作为参考,我们最近在香山上正确跑的 log 如下:

[    0.000000] Kernel command line: root=/dev/mmcblk0 rootfstype=ext4 ro rootwait earlycon
······
[    0.190000] sdhost-nemu 40002000.mmc: unable to initialise DMA channel. Falling back to PIO
[    0.230000] sdhost-nemu 40002000.mmc: loaded - DMA disabled
······
[    0.230000] Waiting for root device /dev/mmcblk0...
[    0.260000] sdhost-nemu 40002000.mmc: no support for card's volts
[    0.260000] mmc0: error -22 whilst initialising SDIO card
[    0.290000] mmc0: new MMC card at address 0001
[    0.290000] mmcblk0: mmc0:0001  4.00 GiB
[    0.320000] mmc0: Card stuck in wrong state! mmcblk0 card_busy_detect status: 0x0
[    0.450000] EXT4-fs (mmcblk0): mounted filesystem with ordered data mode. Opts: (null)

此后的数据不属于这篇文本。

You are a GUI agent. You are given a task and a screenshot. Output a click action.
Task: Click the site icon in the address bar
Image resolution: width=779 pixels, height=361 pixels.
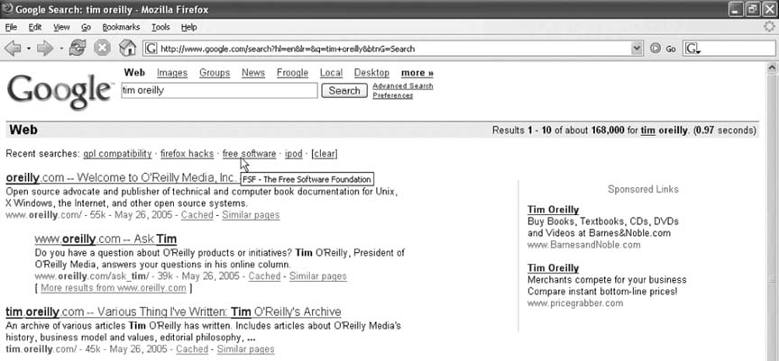point(152,48)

[    0.450000] VFS: Mounted root (ext4 filesystem) readonly on device 179:0.
[    0.450000] Freeing unused kernel memory: 116K
[    0.450000] This architecture does not have kernel memory protection.
[    3.480000] systemd[1]: System time before build time, advancing clock.
[    3.660000] systemd[1]: systemd 246.6-4 running in system mode. (+PAM +AUDIT +SELINUX +IMA +APPARMOR +SMACK +SYSVINIT +UTMP +LIBCRYPTSETUP +GCRYPT +GNUTLS +ACL +XZ +LZ4 +ZSTD +SECCOMP +BLKID +ELFUTILS +KMOD +IDN2 -IDN +PCRE2 default-hierarchy=hybrid)
[    3.660000] systemd[1]: Detected architecture riscv64.
Welcome to Debian GNU/Linux bullseye/sid!